Ein braun-gelber Labrador-Erkennungshund, hinter ihm lilane und blaue Animationen des Coronavirus.

Corona-Spürhunde an Flughäfen: Eine gute Idee?

Stand: 18.05.2022, 16:21 Uhr

Bundesgesundheitsminister Karl Lauterbach (SPD) hat auf Twitter eine Diskussion zum Einsatz von Corona-Spürhunden an deutschen Flughäfen angestoßen. Er schrieb, für die Flughäfen wäre dies "eine zusätzliche Sicherheit". Für seinen Vorstoß erntete er einiges an Spott und Kritik. Allerdings wurden in der Pandemie mehrere aussagekräftige Studien zu Corona-Spürhunden durchgeführt. Fragen und Antworten.

Von Anna Palm

Wie gut erkennen Spürhunde Corona?

Den Studien zufolge sehr gut. Die finnische "University of Helsinki" hat dazu eine große Studie mit ausgebildeten Spürhunden durchgeführt, die jetzt in einer Online-Fachzeitschrift veröffentlicht wurde. Die Hunde wurden in der Studie auch unter realen Bedingungen am Flughafen eingesetzt.

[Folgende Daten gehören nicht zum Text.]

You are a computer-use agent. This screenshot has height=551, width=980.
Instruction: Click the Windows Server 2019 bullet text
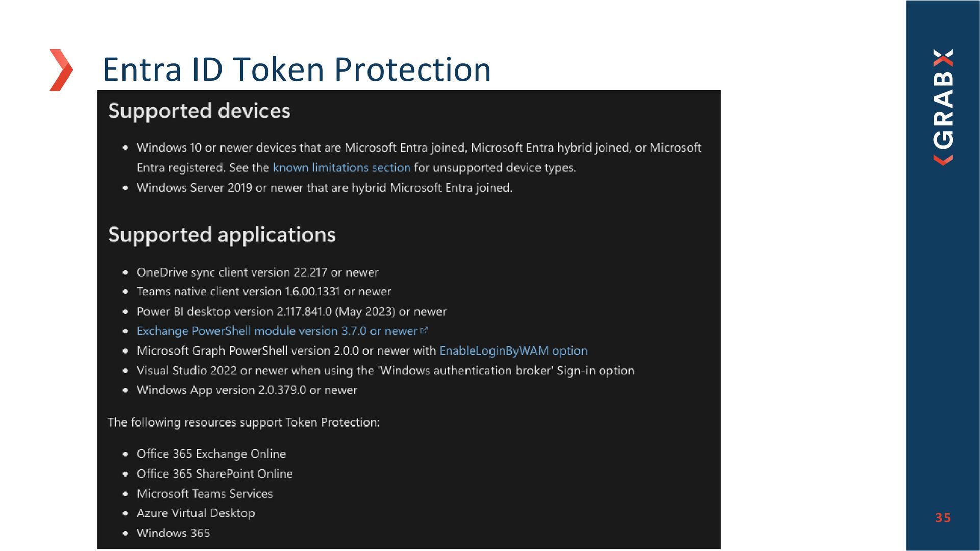pyautogui.click(x=325, y=188)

Das Ergebnis ist: Sie haben das Coronavirus in Hautproben von Fluggästen mit einer Wahrscheinlichkeit von 92 Prozent erkannt. Aus der Studie geht auch hervor, dass Spürhunde Corona-Varianten weniger gut erkennen, wenn sie mit dem Wildtyp ausgebildet wurden. Sie müssten deshalb kontuinierlich weiter trainiert werden, während sich neue Varianten entwickeln.

Eine Studie mit Corona-Spürhunden von der Stiftung Tierärztliche Hochschule Hannover aus dem vergangenen Jahr kommt übrigens auf exakt dieselbe Zahl wie die finnische Universität: Auch in diesem Fall lag die Corona-Erkennungsquote bei 92 Prozent. Eingesetzt wurden dabei Speichel-, Schweiß- und Urinproben von infizierten und nicht-infizierten Menschen.

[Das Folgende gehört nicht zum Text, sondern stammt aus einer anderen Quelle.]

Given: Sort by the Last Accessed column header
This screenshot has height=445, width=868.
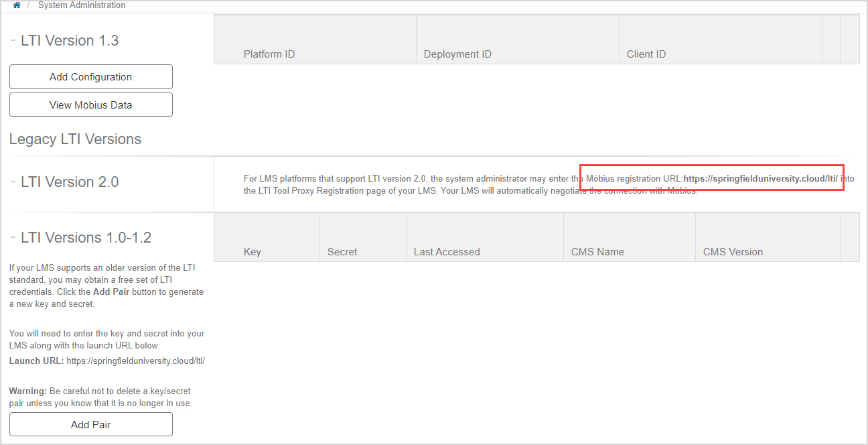Looking at the screenshot, I should pos(446,251).
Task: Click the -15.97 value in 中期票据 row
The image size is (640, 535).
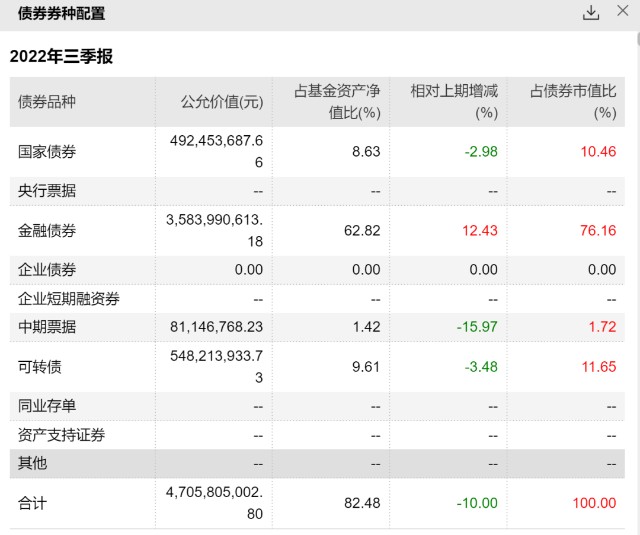Action: point(477,327)
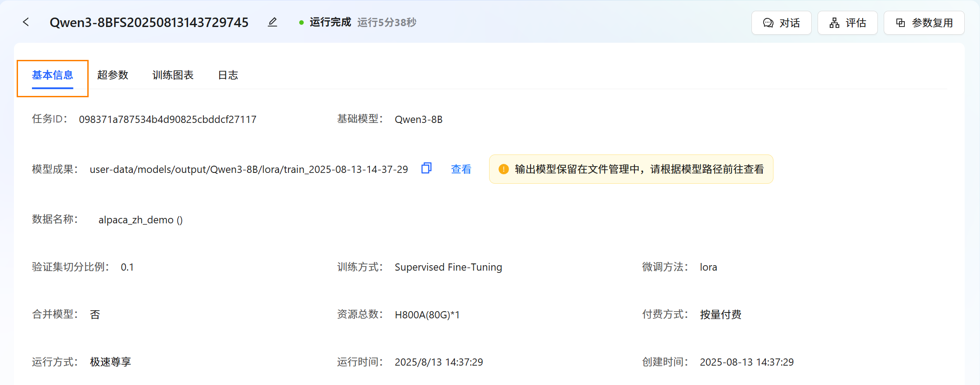Open the 训练图表 tab
Image resolution: width=980 pixels, height=385 pixels.
click(173, 75)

Erkennen Hunde das Coronavirus besser als Tests?

Es klingt zwar merkwürdig, sieht aber tatsächlich stark danach aus. Esther Schalke, Verhaltensforscherin für Diensthundewesen bei der Bundeswehr, erklärt auf der oben verlinkten Webseite der Hochschule Hannover, die Geruchserkennung von Hunden sei "um drei Größenordnungen empfindlicher als die derzeit verfügbaren Instrumente". Die Forscherin sagt, Geruchssuchhunde hätten für die Bekämpfung der Pandemie ein großes Potenzial. Andere Wissenschaftlerinnen und Wissenschaftler bestätigen diese Einschätzung.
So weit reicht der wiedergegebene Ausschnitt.